Oponentes da reforma argumentam que ela poderá levar à abolição da regra de celibato do clero, que se tornou obrigatório no século 12 em parte para impedir que filhos de padres herdassem propriedades da Igreja.

A Igreja ensina que, permanecendo celibatário e solteiro, o padre pode se devotar inteiramente a Deus e à Igreja.

Mas a exigência dificulta os esforços para recrutar padres --e ainda mais para expandir seu número-- que ministrem para todos seus membros atuais em redutos tradicionais como a América Latina, onde os evangélicos estão ganhando terreno.
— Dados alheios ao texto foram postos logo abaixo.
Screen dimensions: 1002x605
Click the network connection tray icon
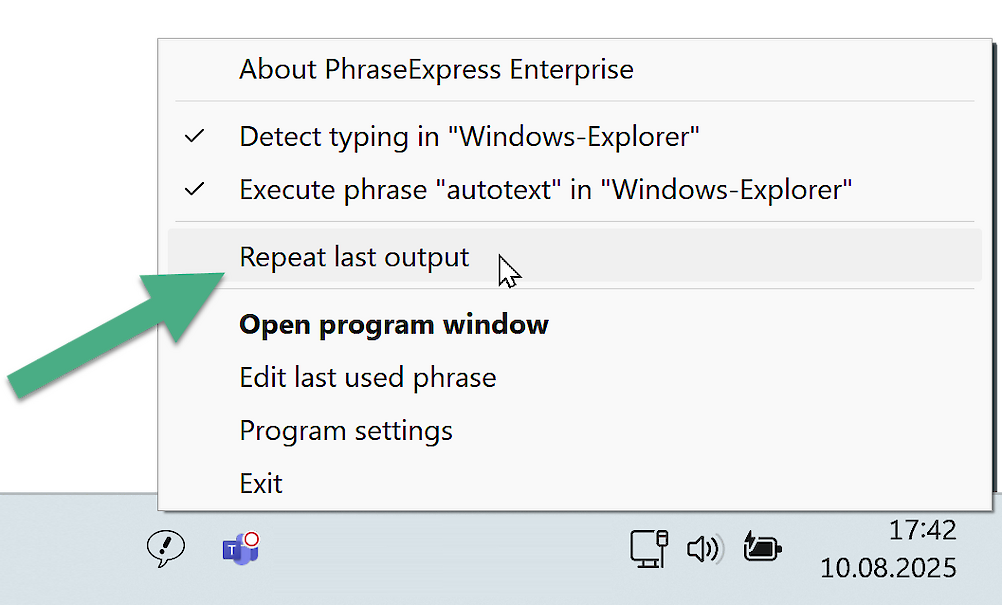pyautogui.click(x=648, y=548)
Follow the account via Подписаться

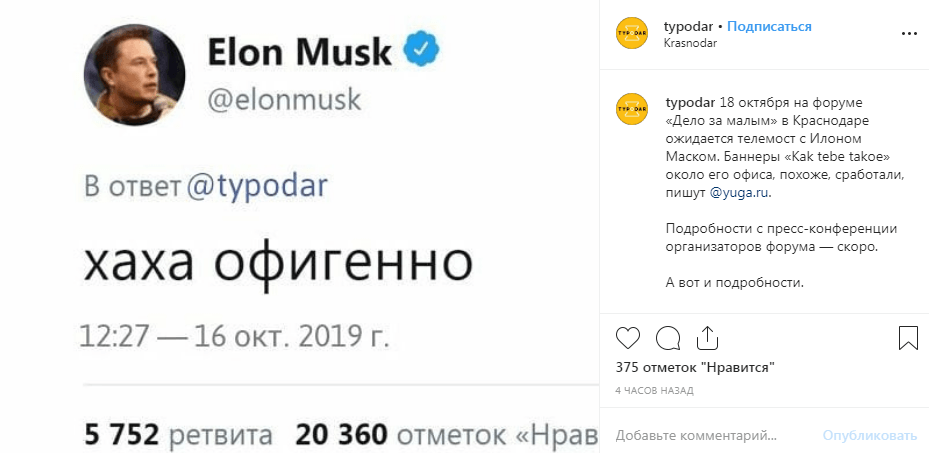pos(769,26)
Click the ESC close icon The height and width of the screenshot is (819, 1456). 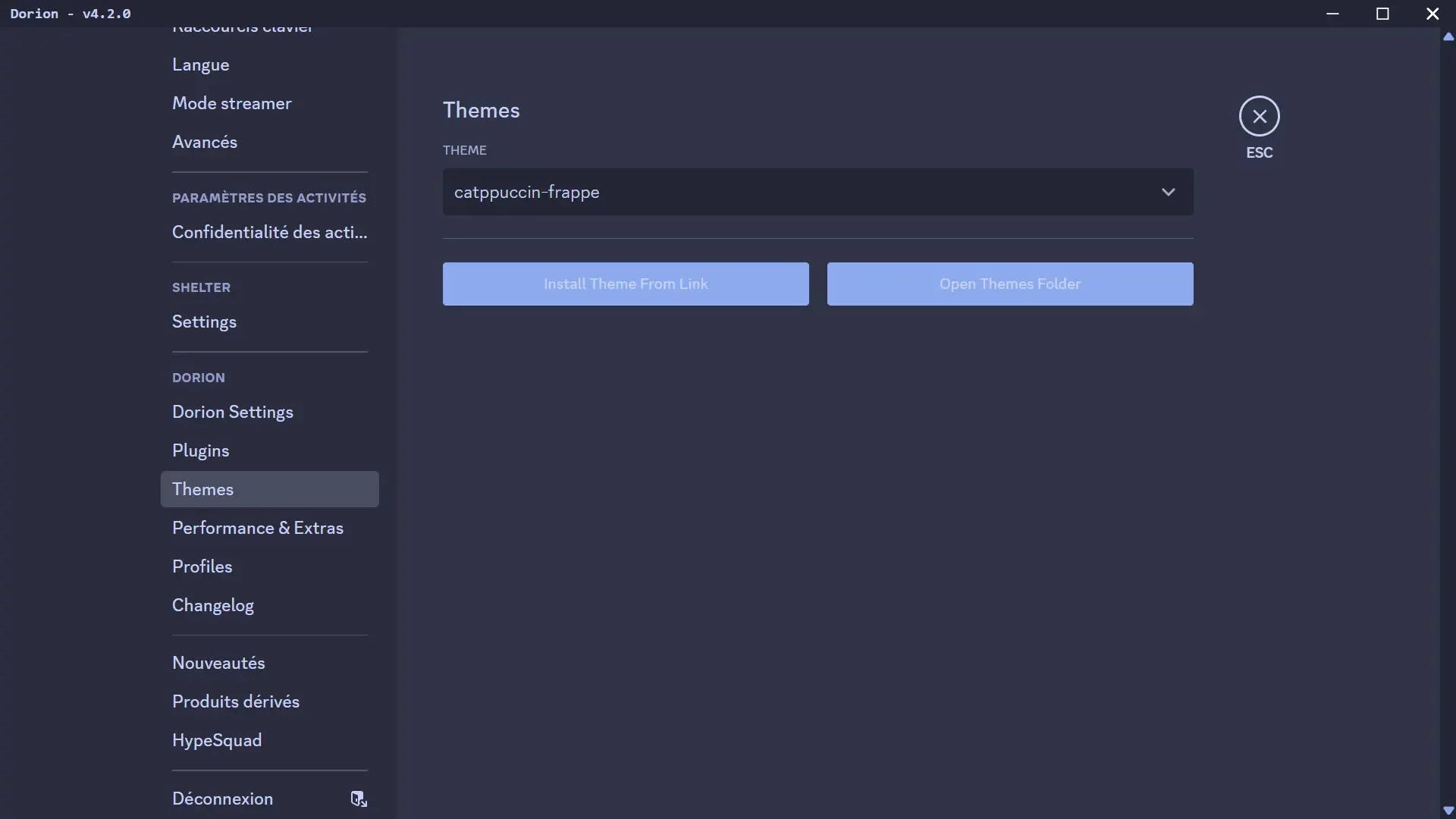[x=1259, y=116]
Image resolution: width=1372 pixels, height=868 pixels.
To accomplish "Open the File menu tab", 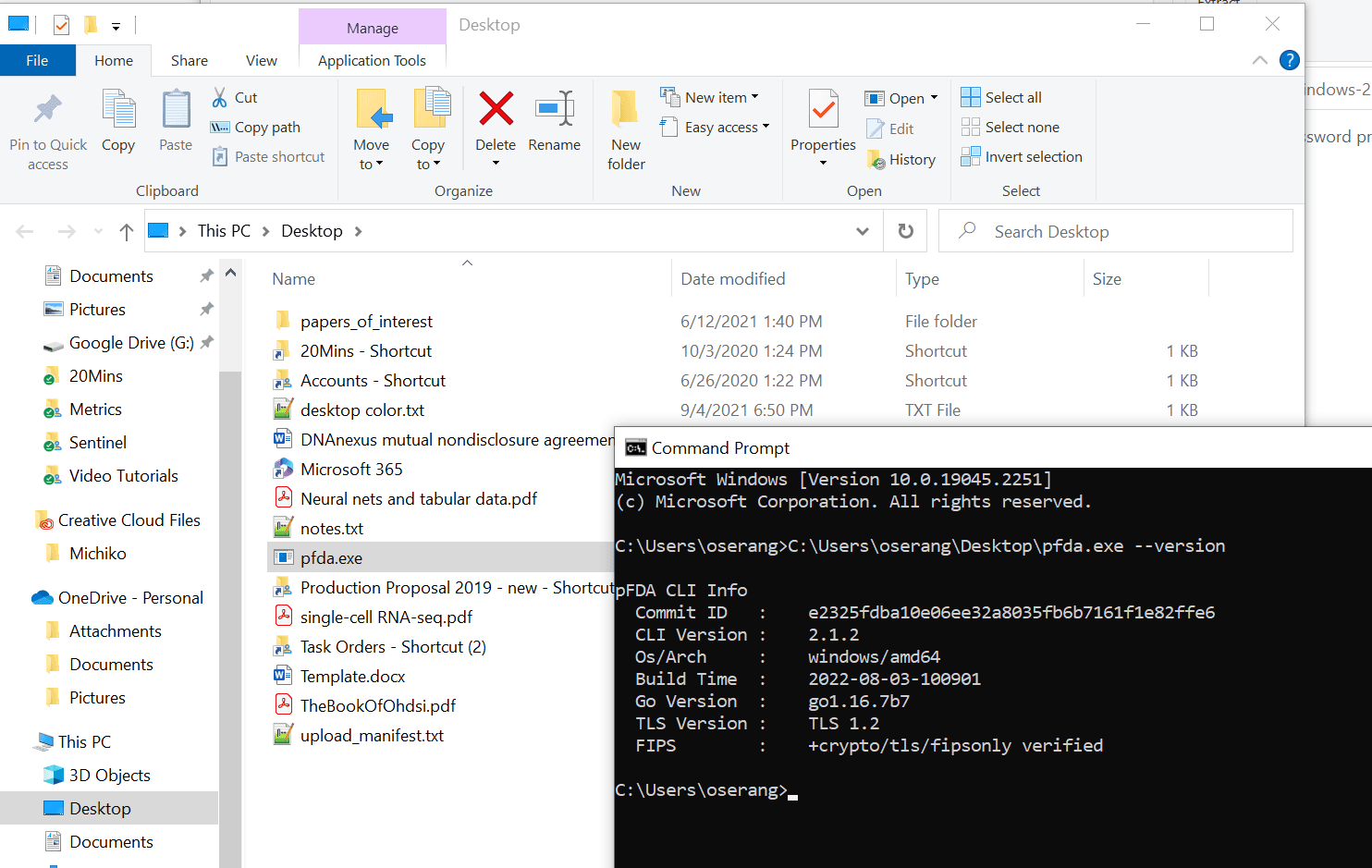I will pos(37,60).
Os "viri probati" também dizem que a Igreja não pode negligenciar os fiéis em locais como Wijint, um vilarejo sem eletricidade ou água encanada onde os achuar cultivam mandioca e banana e caçam porcos selvagens nas florestas das redondezas.

"O que é mais importante, o celibato ou a Eucaristia, o centro da vida cristã?", indagou Aristin.

Só quatro décadas atrás, a presença da Igreja nesta região afastada estava crescendo, graças ao sucesso do padre italiano Luis Bolla em converter indígenas isolados do Peru e do Equador.

Missionário salesiano, Bolla viveu entre os achuar durante décadas, adotando seus costumes e sua língua e deixando um vazio quando morreu, em 2013.

Hoje, é difícil convencer estrangeiros a morarem em vilarejos achuar, disse Yampik.

"Um padre de fora desta cultura pode se dar a nós, mas só durante uma estação. Depois ele diz 'não consigo me acostumar com isso. Não consigo aprender a língua. Não consigo falar'".

"Um padre achuar seria nosso. Para onde ele irá?"

O Vaticano já fez concessões: alguns padres anglicanos que já eram casados quando se converteram ao catolicismo puderam continuar a servir como padres.